Actually, unless you’re talking about lobby-sized installations, it doesn’t take too much room. Just buy the best book boxes you can find, label each with a client name and the initials DND (for DO NOT DESTROY). Each time you finish something for a client that has actual physical output, put at least ten to twenty copies (each in a protective envelope) in the box. On top of that layer, put a divider of corrugated board. To the label on the end of the book box, add the project number and name, together with completion date. If you don’t have a formal archive area (and if you do, the archivist probably did all of this already), stack the book boxes in an unobtrusive corner with some sort of decorative cover over them.
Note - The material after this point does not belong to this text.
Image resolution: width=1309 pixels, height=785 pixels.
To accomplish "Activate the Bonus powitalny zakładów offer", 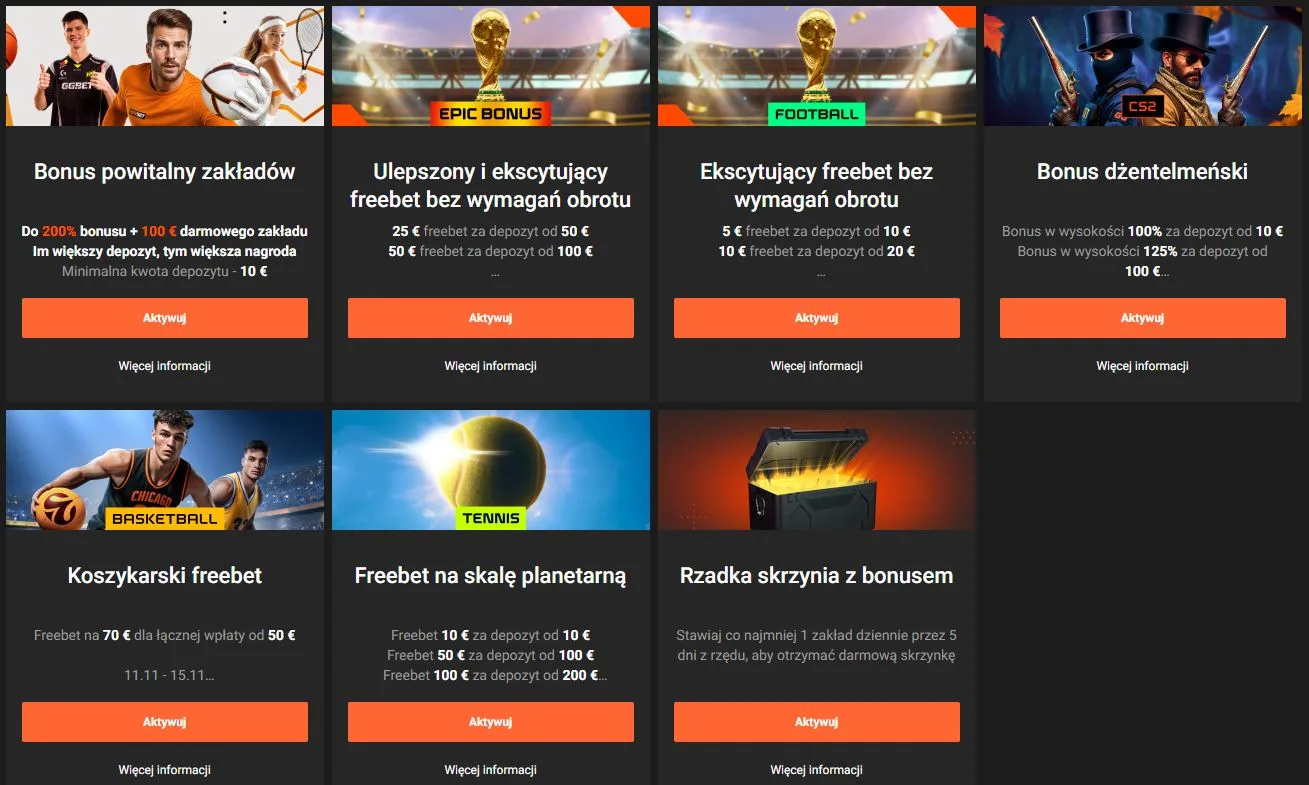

Keep the ends with the labels lined up so that all you have to is to whip off the cover and all the contents are listed there in front of you.
Do It Your Way
Obviously, the above suggestions are merely that – suggestions based on ways of doing things that have worked for me. I tend to be a somewhat impatient, anal-retentive, CYA kind of person who often works on short deadlines and who DETESTS looking for something I’m not sure I even have anymore. If you’re not that way, wing it, or go some route in between.
The point is that each of us must establish some kind of system that gives us access, within our individual comfort zones, to the bits and bobs that make up our writing world. Trust me, it’s worth thinking about. You’ll be glad you did.
Things sweet to taste prove in digestion sour.